Strengthening standards and dealing with Brexit
Today, 5th March 2019, the FRC issued a position paper regarding its intended approach to strengthening both auditing and ethical standards in the light of recent criticisms. In summary, changes will be made (or considered) to:
- Make the audit more responsive to the needs of users and the legitimate expectations of the public
- Strengthen the quality and consistency of audit work
- Strengthen auditor independence, including reducing conflicts of interest
- Further strengthen the “objective, reasonable and informed” third party test which is used to judge whether an auditor is independent
- Simplify the language used in the FRC Ethical Standard (ES) to ensure clarity
- Which audits need a higher level of independence (this may be wider than PIEs as currently defined)

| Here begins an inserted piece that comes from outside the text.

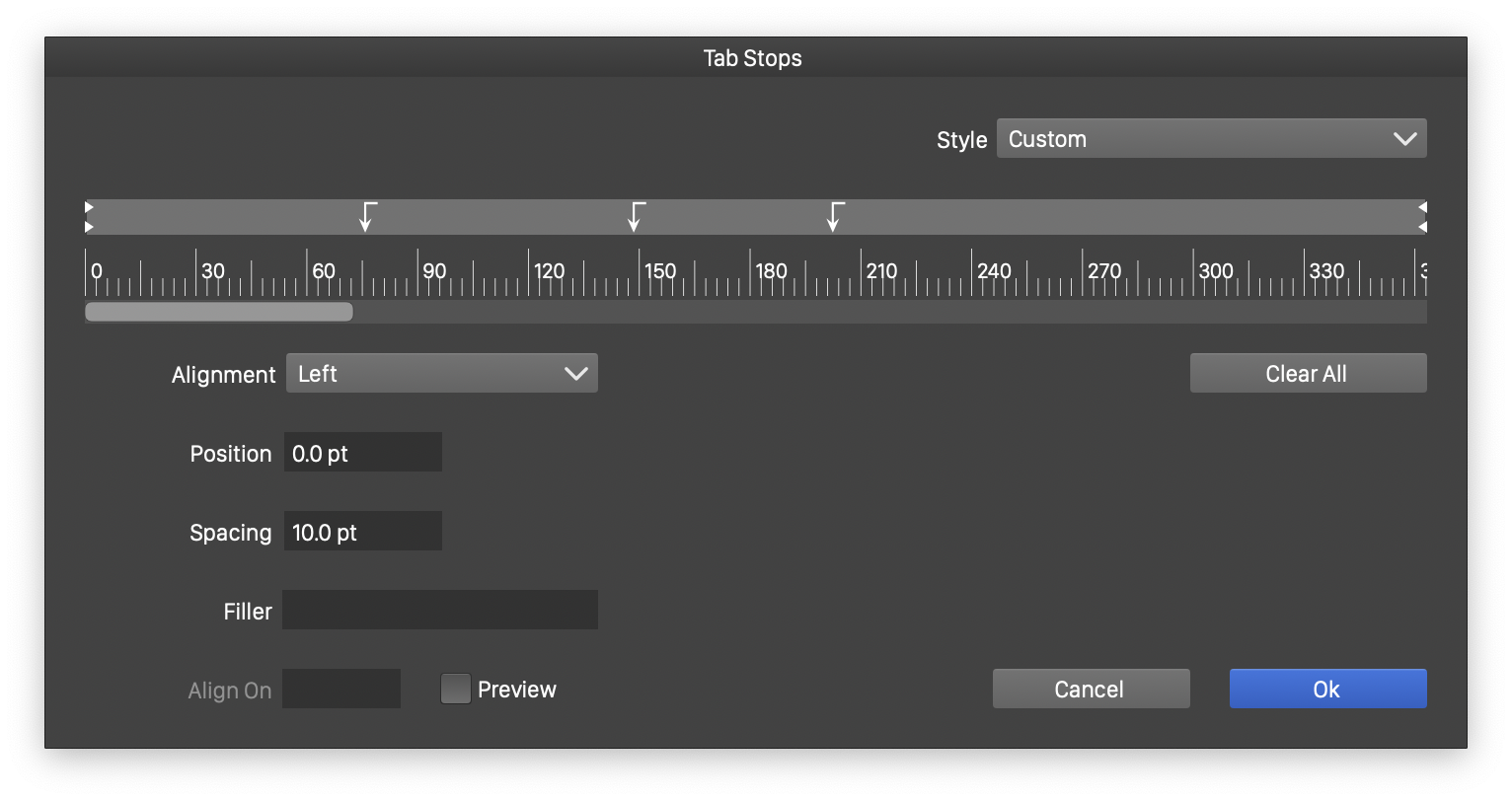Click in the Position field showing 0.0 pt
This screenshot has height=801, width=1512.
point(362,453)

- Extend the requirement to comply with the ES to all components, wherever they are based
- Determine how firms should publicly report that they have the skills and resources necessary for the audit, as required by the ES
- Prohibit all non-audit services (except audit-related ones) for PIE audits
- Enhance the authority of the Ethical Partner and the ethics and compliance function within firms
- Further clarify and potentially extend, the auditor’s responsibility with regard to fraud (given recent confusion)
- Consider whether narrative audit reports should be further enhanced to provide a graduated opinion
- Enhance the requirements with respect to reporting on “other information”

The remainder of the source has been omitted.